Alessandra Nunes, mãe da Giovana, oito anos, trabalha na área de TI e vê o uso dos aparelhos tecnológicoscomo algo natural na rotina da família.

“A Gi sempre teve muito acesso aos dispositivos desde um ano e meio para 2 anos, acho que até por isso, se tornou algo natural. Não é uma obsessão, que tenho que ficar proibindo ou escondendo celular e tablets. Ela tem tablet, TV smart e celular, mas, ao contrário do que a maioria deve estar pensando, ela, muitas vezes, passa dias sem usar. Sempre que quer ver, acessar ou baixar um app diferente, vem e me pergunta se pode. Ano passado, dei o celular para ela e apresentei o WhatsApp: ela amou, agora tem grupo até dos coleguinhas da escola, onde sempre estou dando uma espiada. O controle é mesmo presencial, estou sempre conversando, perguntando e explicando para ela o que é legal e o que não é. Principalmente, porque agora que ela já sabe ler e escrever, aprendeu a pesquisar no Google e YouTube. Também temos regras sobre os momentos que pode e não pode: por exemplo, hora de estudo, é hora de estudo, aí só pode fazer pesquisa para ajudar no tema ou nos trabalhos. Quanto à exposição, tenho alguns cuidados, mas até por trabalhar com internet, vejo com menos preocupação, pelo acompanhamento e orientações que damos a ela. Apesar de ter apenas oito anos, é uma criança tranquila e madura – a gente explica, coloca os limites, e ela aceita ou nos questiona. Meu maior medo são questões em relação a pornografia e pedofilia, por isso faço tanta questão de acompanhar de perto e de uma forma que ela se sinta segura para conversar com a gente, expor alguma situação ou dúvida.”

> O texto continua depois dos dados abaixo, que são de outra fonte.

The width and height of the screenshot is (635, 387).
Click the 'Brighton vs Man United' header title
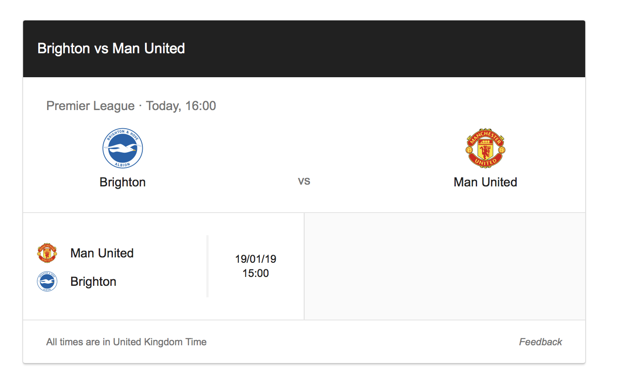(111, 48)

Marcisiane Roberta Soares, mãe do Matheus de 4 anos e 7 meses é blogueira de maternidade no blog Odisseia Materna e já lida com a superexposição do filho.

“Ainda não deixo que o Matheus acesse sites. Ele tem liberado o Netflix no perfil dele, onde pode livremente escolher os desenhos. A tevê fica no quarto dele, porém estou sempre de olho, e a porta permanece aberta. Durante a semana, ele assiste TV das 19h às 20h e, nos finais de semana, deixo mais livre. Ele tem tablet, porém utiliza apenas apps de jogos instalados. O controle do que ele assiste é através do meu monitoramento. Sou formada em Magistério, então tenho em mim uma mãe educadora. Como mãe blogueira, tenho cuidado com fotos dele que divulgo tanto por preservá-lo (no futuro quando crescer ele pode querer meu pescoço, hahahaha) quanto por medo de pedofilia. Este é o meu maior medo. Infelizmente, não sabemos onde vai parar um foto divulgada em rede social que pode circular o mundo. Outro medo seria sequestro. Então cuido com as informações de locais onde vamos.”

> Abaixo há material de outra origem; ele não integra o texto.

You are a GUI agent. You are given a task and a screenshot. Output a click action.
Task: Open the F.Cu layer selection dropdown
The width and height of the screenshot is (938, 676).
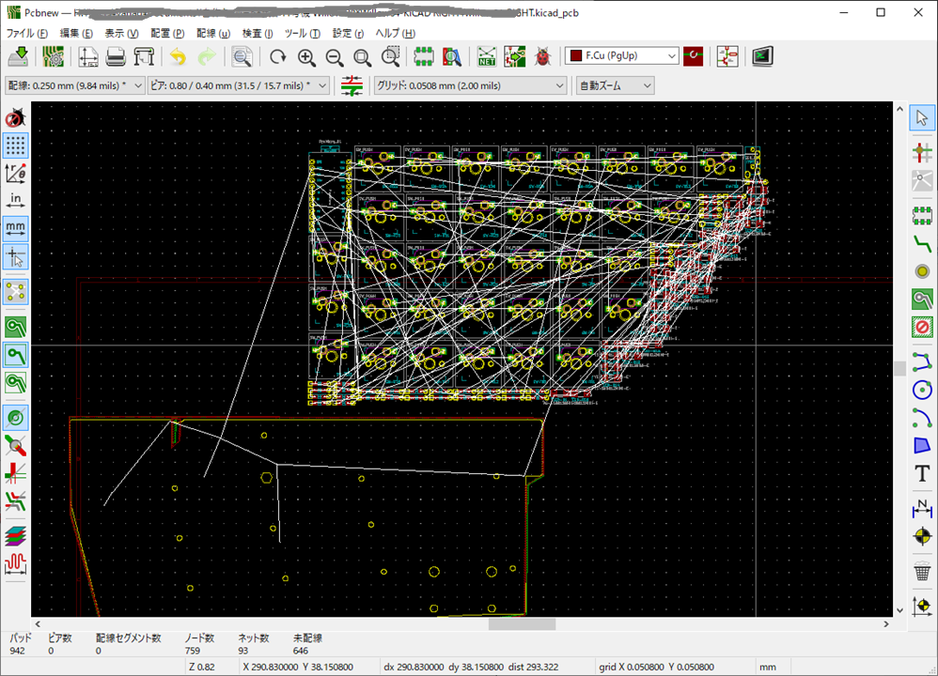tap(621, 56)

Christian Buffara é advogado, pai do Gael de três anos e meio e divide com a esposa, Fernanda, a liberação do acesso à internet.

“No inicio, a relação do Gael com a internet era na procura de desenhos antigos como Os Três Porquinhos, Chapeuzinho Vermelho, desenhos mais lúdicos e que não passam com frequência na grade da tv aberta e fechada. Com o passar do tempo, começamos a buscar vídeos de animais tais como cachorros, tigres, leões. Depois, passamos a assistir a vídeos engraçados para descontração e muitas risadas. Hoje, nossa procura na internet está focada em desenhos antigos da época da minha infância como por exemplo He-Man, Liga da Justiça, Thundercats, uma vez que, nestes desenhos, há mais ação do que a violência em relação aos atuais (Vingadores, Hulk…). O acesso a internet é sempre feito junto comigo ou com a Fernanda. Nossa preocupação sempre é evitar que pessoas estranhas tenham acesso às fotos do Gael, restringimos o acesso das publicações aos nossos familiares e amigos, porém sabemos que, mesmo assim, o risco de acesso por terceiros/estranhos é grande.”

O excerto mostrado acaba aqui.